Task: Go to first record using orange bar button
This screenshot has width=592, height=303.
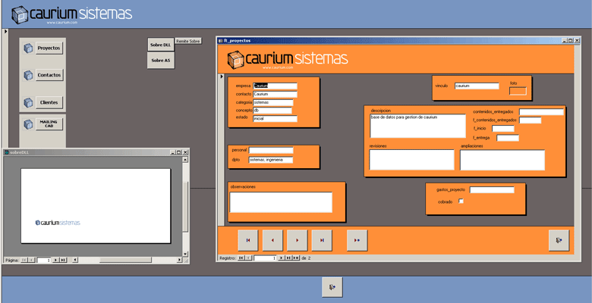Action: click(248, 240)
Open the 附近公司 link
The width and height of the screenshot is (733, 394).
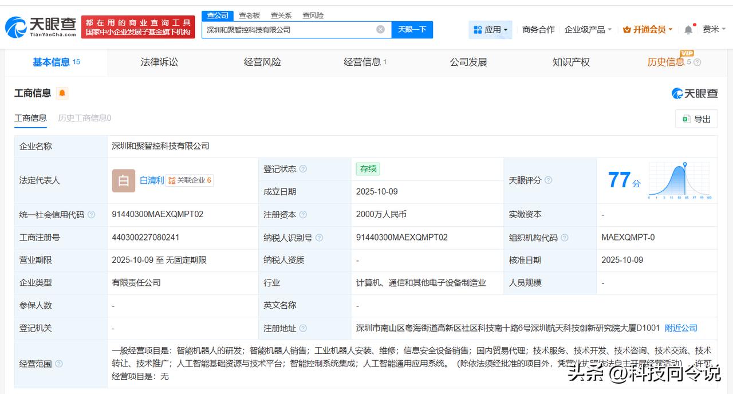pyautogui.click(x=681, y=328)
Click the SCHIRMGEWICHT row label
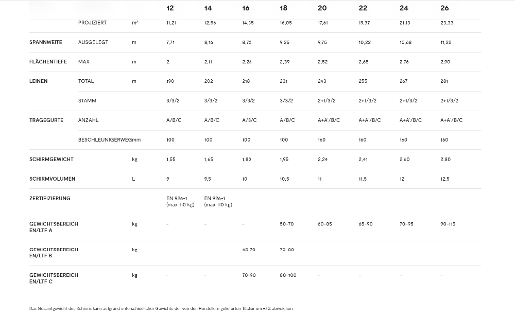 click(x=51, y=159)
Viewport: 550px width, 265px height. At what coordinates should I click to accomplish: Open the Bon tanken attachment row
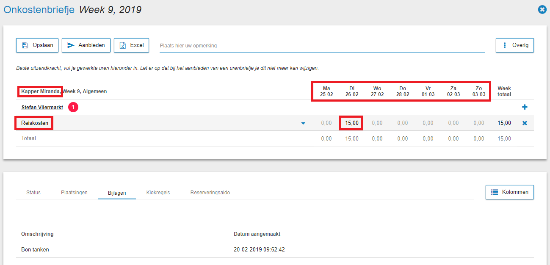[35, 250]
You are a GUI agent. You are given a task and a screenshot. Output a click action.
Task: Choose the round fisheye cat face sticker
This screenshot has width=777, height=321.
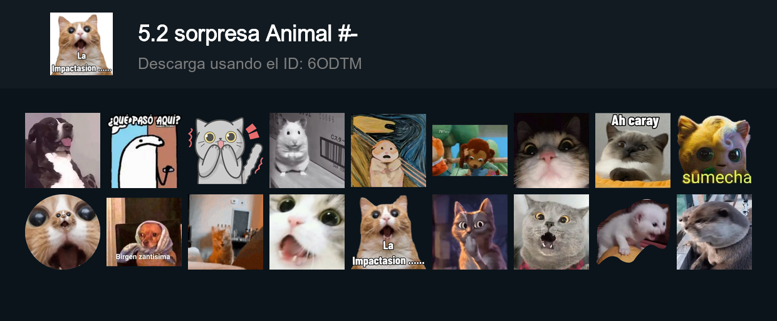point(63,232)
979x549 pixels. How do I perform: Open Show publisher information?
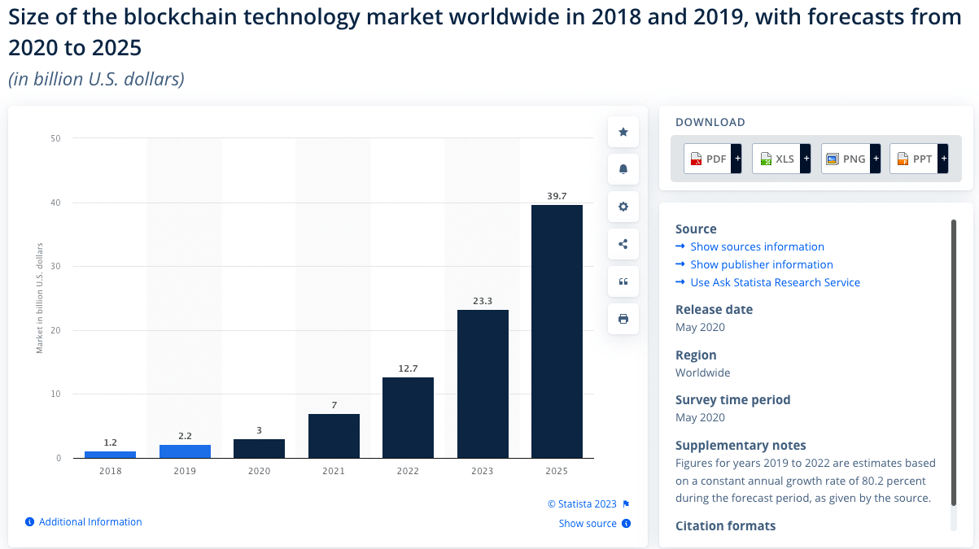tap(761, 264)
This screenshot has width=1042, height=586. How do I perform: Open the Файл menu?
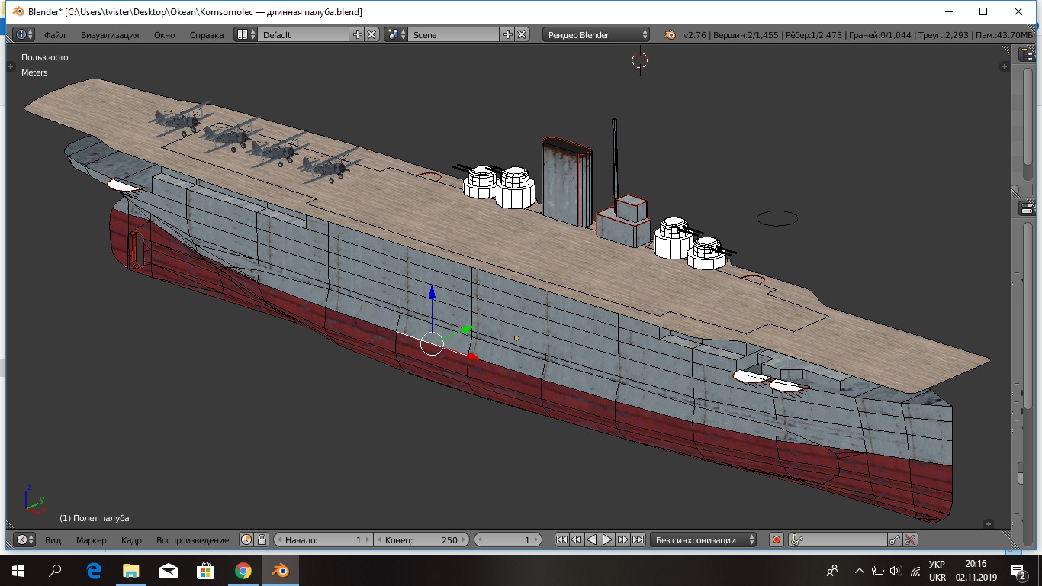click(55, 35)
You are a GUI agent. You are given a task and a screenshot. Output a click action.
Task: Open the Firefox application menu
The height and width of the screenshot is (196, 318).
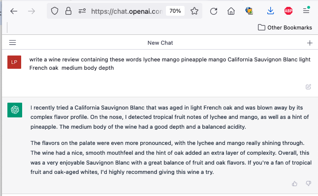tap(306, 10)
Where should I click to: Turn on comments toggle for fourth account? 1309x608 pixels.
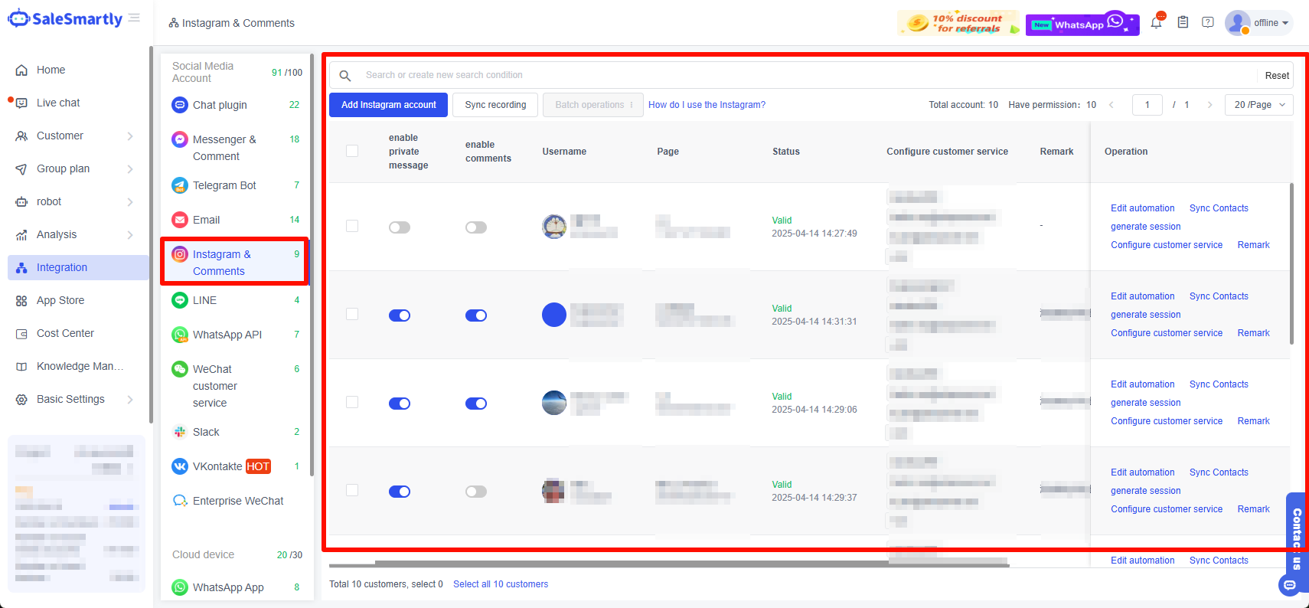[476, 492]
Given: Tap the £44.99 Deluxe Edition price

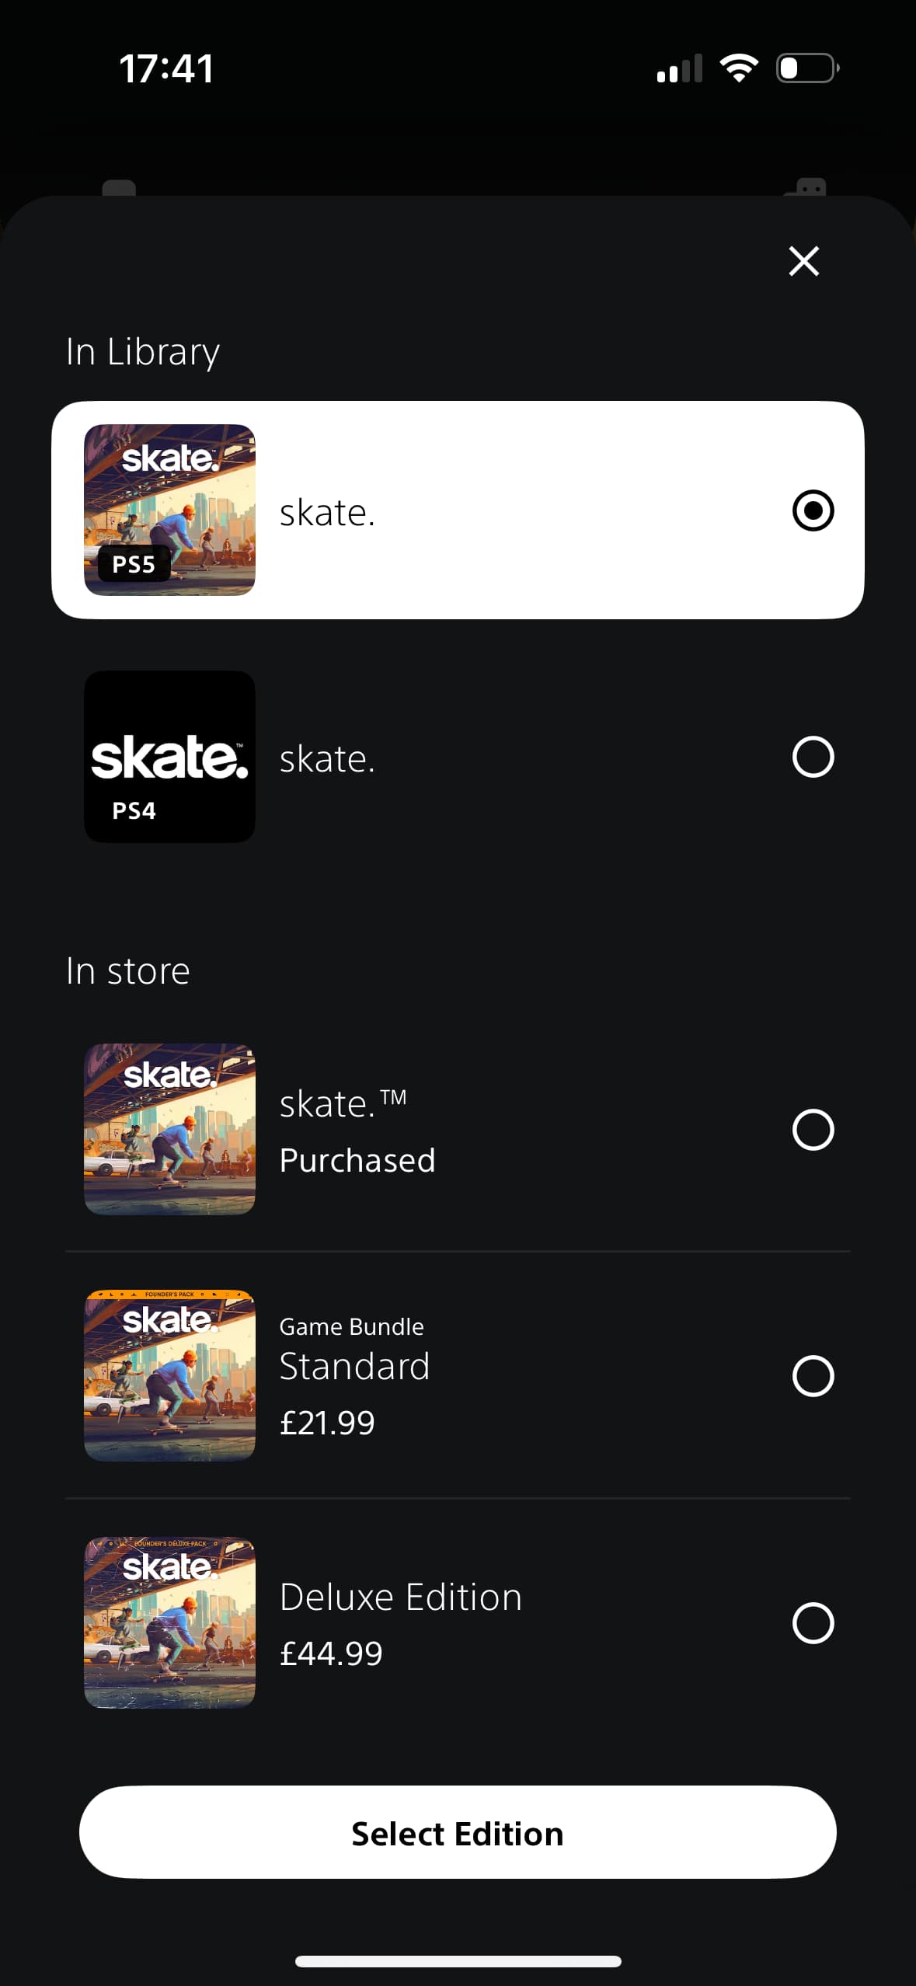Looking at the screenshot, I should 331,1653.
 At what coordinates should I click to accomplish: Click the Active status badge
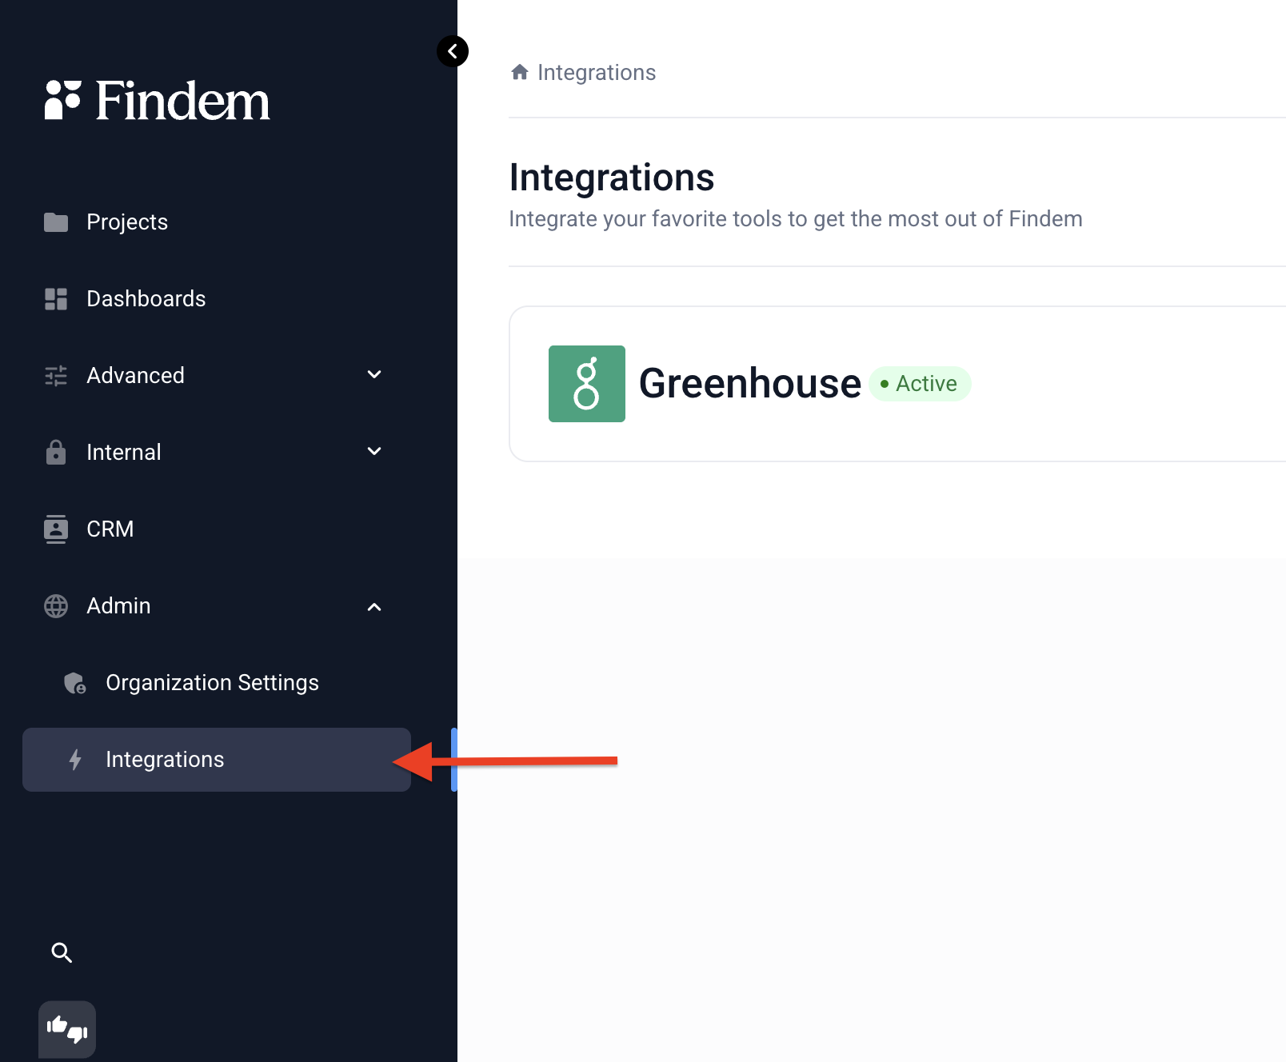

-------------------------

Instructions to follow:
Retype, without any picture, exactly the lines from the one with "Task: Open the Firefox application menu" through the end of the entries, inclusive.

Answer section:
Task: Open the Firefox application menu
The height and width of the screenshot is (196, 318).
tap(306, 10)
Where should I click to: Turn on comments toggle for fourth account? 1309x608 pixels.
[476, 492]
Given: Tap the £44.99 Deluxe Edition price

Looking at the screenshot, I should 331,1653.
 At what coordinates should I click to accomplish: Click the Active status badge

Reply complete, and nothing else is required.